**CONSEGNE:**
1. Nel testo sull'attacco missilistico a Kiev, quali obiettivi sono stati colpiti?
2. Estendi il testo sull'attacco missilistico a Kiev partendo dal punto in cui si interrompe.
___ TESTO DI PARTENZA
L’attacco missilistico su Kiev — massiccio, preciso, spavaldo — ha colpito nel cuore simbolico dell’Europa. Non solo per l’intensità (più di 30 missili, tra cui diversi ipersonici Kinzhal), ma per la scelta degli obiettivi: una sede del British Council e alcuni uffici diplomatici dell’Unione. Per non parlare poi delle più che sospette interferenze russe sul segnale GPS dell'aereo di Ursula Von der Leyen. Un segnale che non lascia spazio a dubbi. «Putin ha varcato una soglia, e lo ha fatto consapevolmente», conferma una fonte di intelligence britannica. Il messaggio a Londra e Bruxelles è chiaro: ogni appoggio all’Ucraina, ogni missione militare, ogni sostegno economico o culturale può essere oggetto di ritorsione.
______
___ RIGHE DI DATI
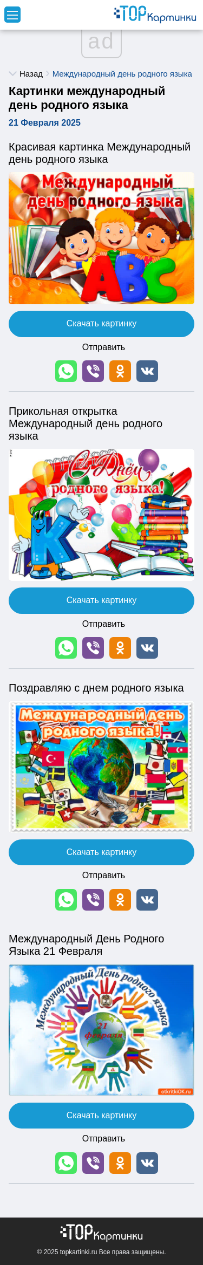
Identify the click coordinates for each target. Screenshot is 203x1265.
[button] (66, 371)
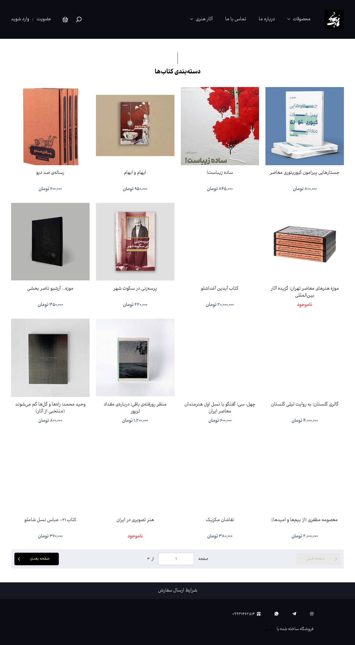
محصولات (302, 19)
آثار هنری (204, 19)
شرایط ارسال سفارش (177, 590)
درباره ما (267, 19)
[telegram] (294, 614)
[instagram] (311, 614)
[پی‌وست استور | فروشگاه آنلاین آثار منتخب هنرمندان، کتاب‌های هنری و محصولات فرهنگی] (334, 19)
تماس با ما (235, 19)
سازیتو (270, 629)
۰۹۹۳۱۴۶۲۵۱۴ (246, 614)
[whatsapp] (276, 614)
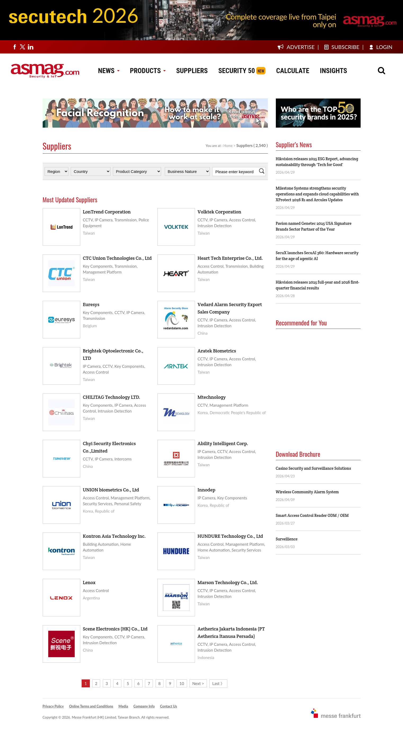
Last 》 (218, 683)
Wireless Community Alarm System (307, 491)
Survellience (287, 538)
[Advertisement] (315, 382)
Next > (198, 683)
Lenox (89, 582)
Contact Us (168, 706)
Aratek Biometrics (217, 351)
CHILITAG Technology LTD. (111, 397)
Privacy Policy (53, 706)
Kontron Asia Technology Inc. (114, 536)
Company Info (144, 706)
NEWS (108, 71)
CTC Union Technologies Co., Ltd (117, 258)
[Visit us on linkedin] (30, 47)
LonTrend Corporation (107, 212)
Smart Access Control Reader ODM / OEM (312, 515)
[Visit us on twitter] (22, 46)
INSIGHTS (333, 71)
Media (123, 706)
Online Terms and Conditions (91, 706)
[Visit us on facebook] (14, 47)
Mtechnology (212, 397)
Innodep (206, 490)
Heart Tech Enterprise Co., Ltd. (230, 258)
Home (228, 146)
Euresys (91, 304)
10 (181, 683)
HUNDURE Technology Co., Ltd (230, 536)
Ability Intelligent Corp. (223, 443)
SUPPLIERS (192, 71)
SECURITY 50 (236, 71)
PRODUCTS (148, 71)
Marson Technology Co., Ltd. (228, 582)
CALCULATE (292, 71)
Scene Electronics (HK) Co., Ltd (115, 629)
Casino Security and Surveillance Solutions (313, 468)
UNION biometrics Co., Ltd (111, 490)
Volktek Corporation (219, 212)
______
**SOLUZIONI:**
1. Una sede del British Council e alcuni uffici diplomatici dell'Unione.

2.
Il punto è che non si tratta più solo di missili. Da settimane, l’intelligence tedesca, olandese e scandinava registra un’intensificazione delle attività di sabotaggio e spionaggio condotte da soggetti collegabili — direttamente o indirettamente — ai servizi russi. In Svezia e Danimarca sono stati documentati tentativi di manomissione di infrastrutture energetiche. In Germania, diverse inchieste giudiziarie stanno ricostruendo la rete logistica che avrebbe permesso a cellule filo-russe di agire sul territorio, soprattutto nei porti del Baltico.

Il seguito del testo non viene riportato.